» **Information provided**

........

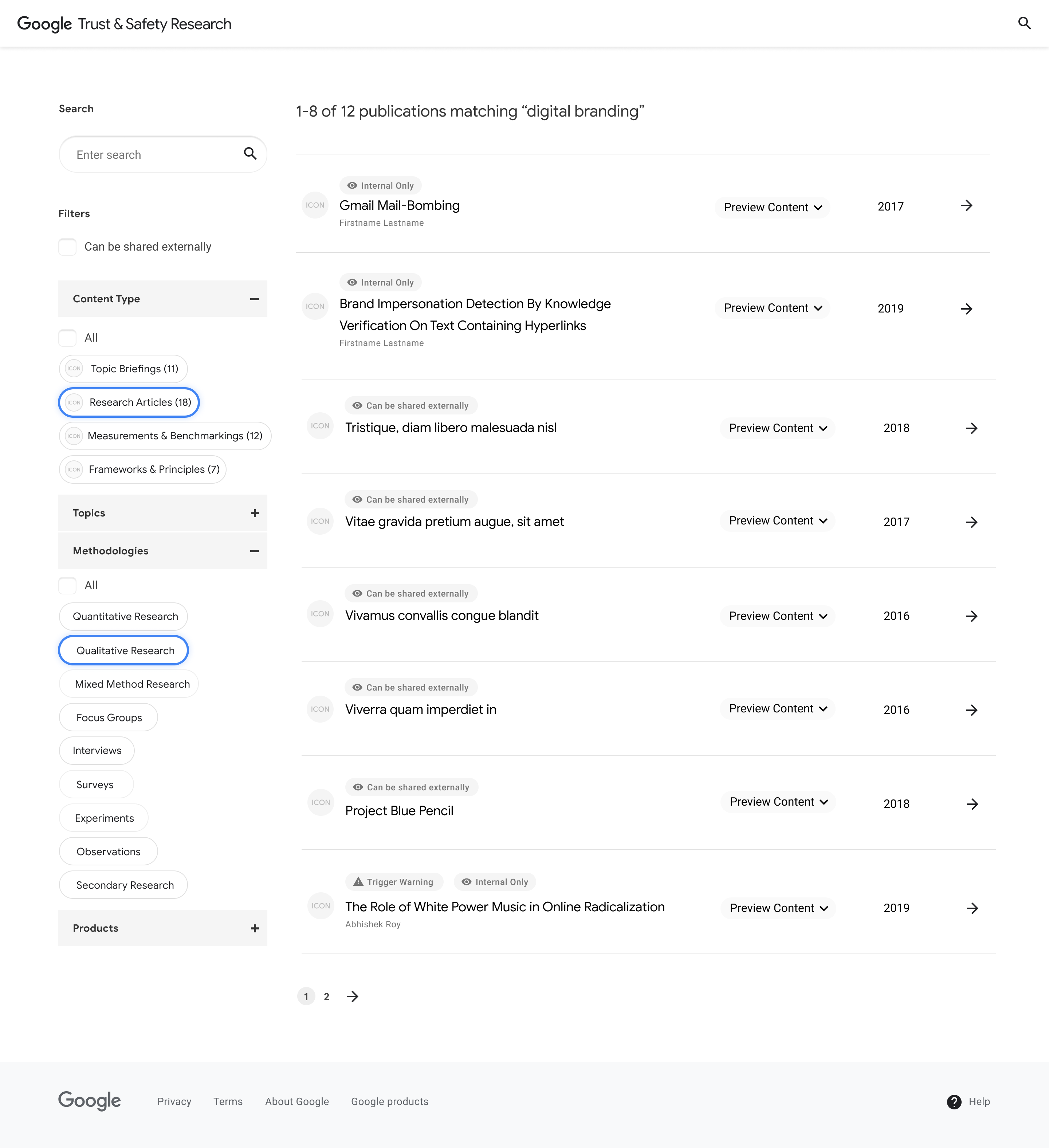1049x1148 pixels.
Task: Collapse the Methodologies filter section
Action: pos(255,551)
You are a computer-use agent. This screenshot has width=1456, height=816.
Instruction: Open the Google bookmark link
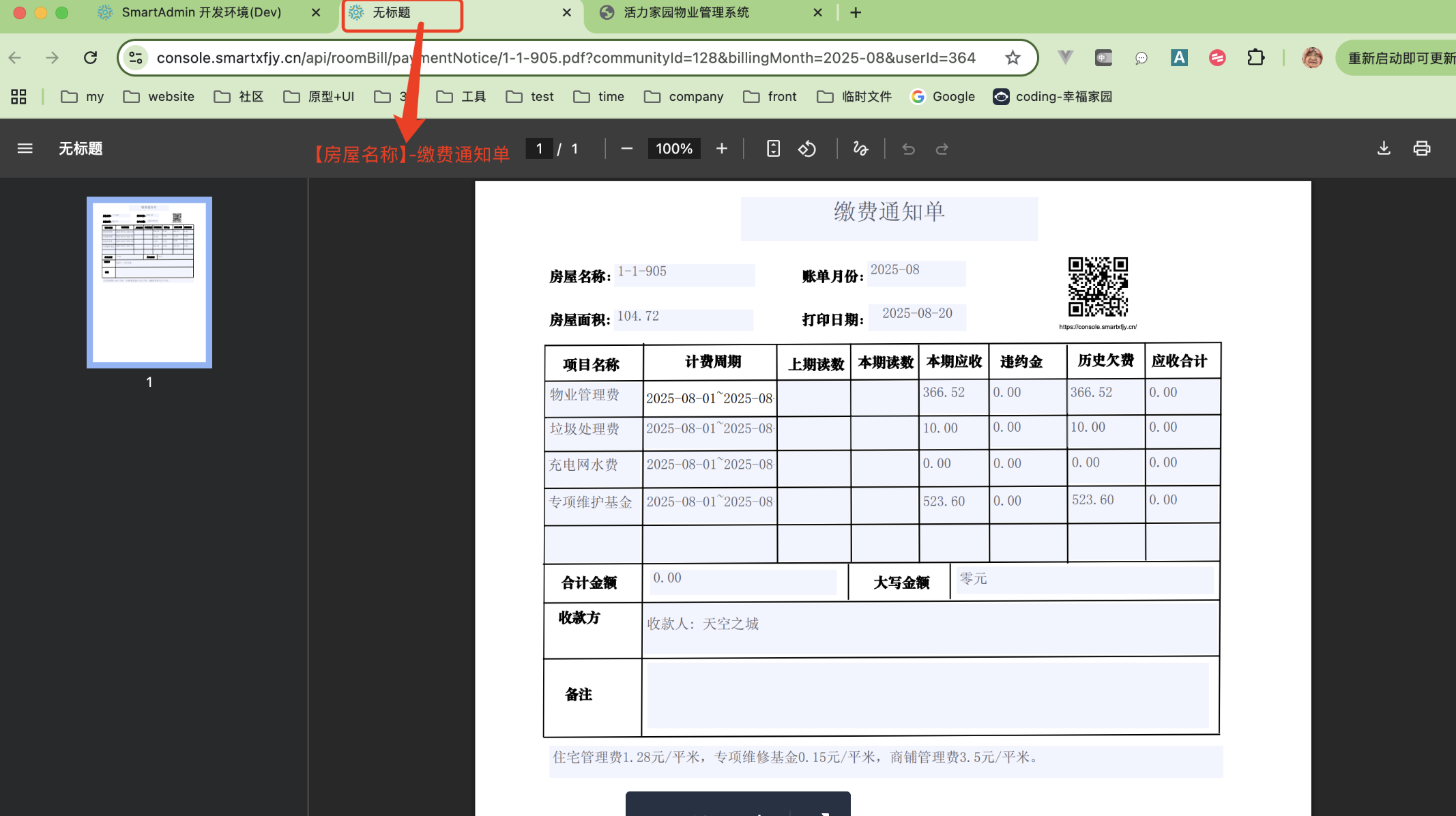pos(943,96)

........

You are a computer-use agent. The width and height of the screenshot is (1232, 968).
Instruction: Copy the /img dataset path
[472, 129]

........

» **Activity**
Count how many lines in the data contain the word "width", giving the number without comment.

» **Expected answer**
2